Sunday, April 15, 2012

3.000 Year Old Mayan Ballgame

In high school, I made a presentation about games in ancient cultures. One game that I was very interested in was a 3.000 year old ballgame played by the Maya's and the Aztecs. People have different opinions about the characteristics of the game and its meaning, but there is evidence that this game existed, because only in Mexico, 600 playing fields have been discovered by archeologs. A lot of information about the ballgame is suggestive, and that's the reason why people hold different opinions about character of the game and the meaning of the game. In this blog, I will tell something about why and how the Maya's played this ballgame. The game was played with two teams, each of 5 persons, who played with a heavy, rubber, ball. The ball was supposed to be heavy, in order to injure one another.  The goal was to throw the ball through one of two stone rings that were hanging on the walls. The players were not allowed to touch the ball with their hands, and another important rule was that the ball couldn't touch the ground. The players were allowed to wear protected clothes, but the game was still very dangerous. 

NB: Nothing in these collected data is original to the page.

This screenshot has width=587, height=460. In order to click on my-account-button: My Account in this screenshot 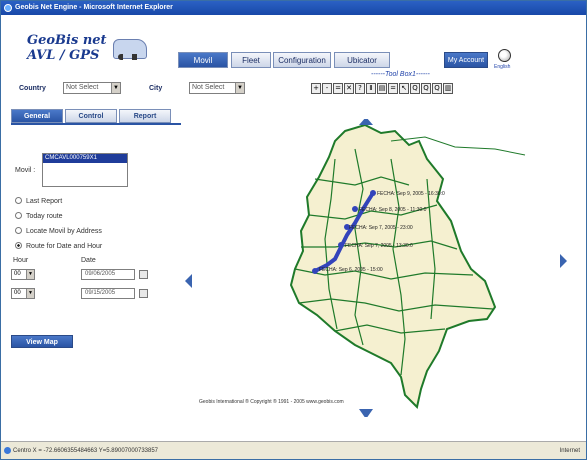, I will do `click(466, 60)`.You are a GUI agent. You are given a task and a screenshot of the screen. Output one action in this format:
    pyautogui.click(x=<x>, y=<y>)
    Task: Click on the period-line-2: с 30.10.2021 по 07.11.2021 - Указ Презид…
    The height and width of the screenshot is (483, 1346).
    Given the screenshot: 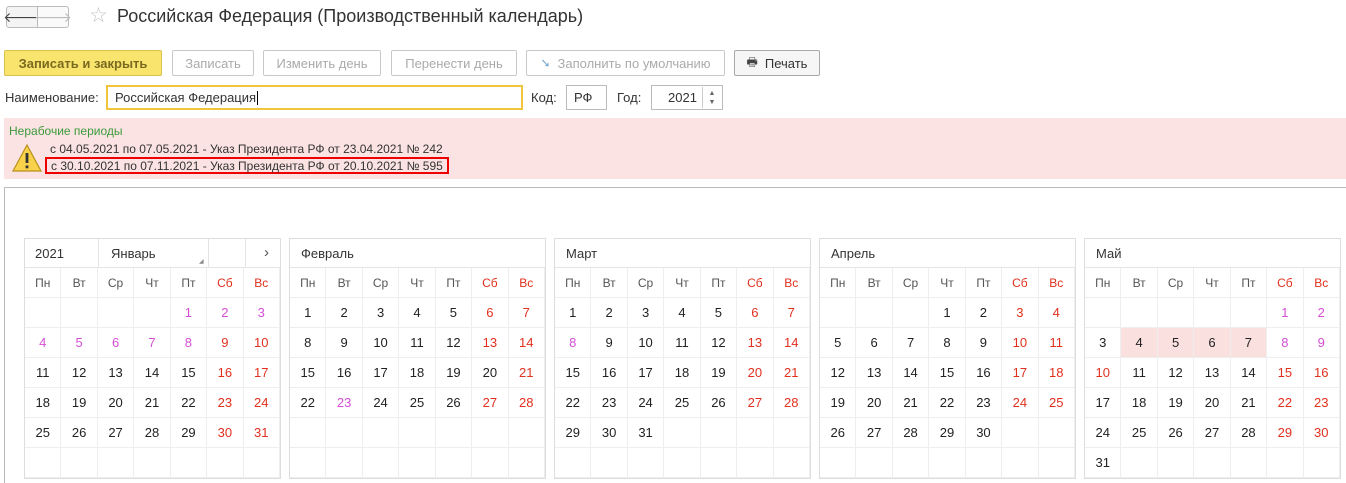 What is the action you would take?
    pyautogui.click(x=247, y=166)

Chichén Itzá ring One of the Chichén Itzá rings

The ballgame was not just a sport, but the game also had a religious meaning, the players imitated an old mythe through their play.  I think it is interesting to see how 3.000 years ago, people already played sports that are not even that different from modern sports. It also shows how important sports and games are for people. Even though the reasons to play sports and games may differ (not many sports today have a religious meaning), I think that people will always have the drive to compete and to be the best and therefore, they will always play sports and games and and that is why I think people will keep inventing new games. 

Even today, centuries later, in certain areas in Mexico people still play variants of the 3.000 year old ballgame. I found a movie on youtube that shows how the game is played (indoors) today:

What do you think of the Mayan ballgame? Isn't it fascinating that people still play this game in Mexico?

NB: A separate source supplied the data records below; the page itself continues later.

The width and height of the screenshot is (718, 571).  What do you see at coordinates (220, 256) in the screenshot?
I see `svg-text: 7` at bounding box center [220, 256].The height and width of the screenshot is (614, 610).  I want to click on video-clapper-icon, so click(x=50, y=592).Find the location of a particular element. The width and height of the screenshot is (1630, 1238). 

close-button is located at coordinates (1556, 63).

  1. I really like this post. I'm in an Anthro/Archeology class right now about Maya, Aztecs, and Incas. I noticed how in the beginning of your post you described how archeologists learned about this sport and that there isn't consensus on how it works. I find this to be true in every aspect of Archeology that I learn about. In my opinion, Archeology itself is a bit of a game. They're always excavating and trying to put historical puzzles together. At the same time, there's constantly colleagues who disagree and other opinions whom you have to work with and against. So in parallel with this highly competitive Mayan ballgame, the archeologists that worked to discover it were (and are playing) a competitive game. Thanks for writing about something so interesting and multifaceted!

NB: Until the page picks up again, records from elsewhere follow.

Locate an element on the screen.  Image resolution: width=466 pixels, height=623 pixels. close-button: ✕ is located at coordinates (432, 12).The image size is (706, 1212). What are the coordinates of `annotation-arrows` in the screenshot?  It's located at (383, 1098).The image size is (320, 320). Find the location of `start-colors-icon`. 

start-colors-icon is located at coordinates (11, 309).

  2. Games are at the heart and soul of nearly every society. From African tribes in the Southern Hemisphere to Nordics in the Northern Hemisphere, each society has some sort of aspect that is game-like. People naturally have a competitive drive and can express their superiority through sports. The Ancient Mayan old sport is a tradition that should continue to be preserved. It serves as a starting point for modern-day sports. The competitive drive of two teams competing against each other in a combative setting. While the Mayans probably had more violence than modern-day American football, both of the games had a strict set of rules restricting people from certain actions.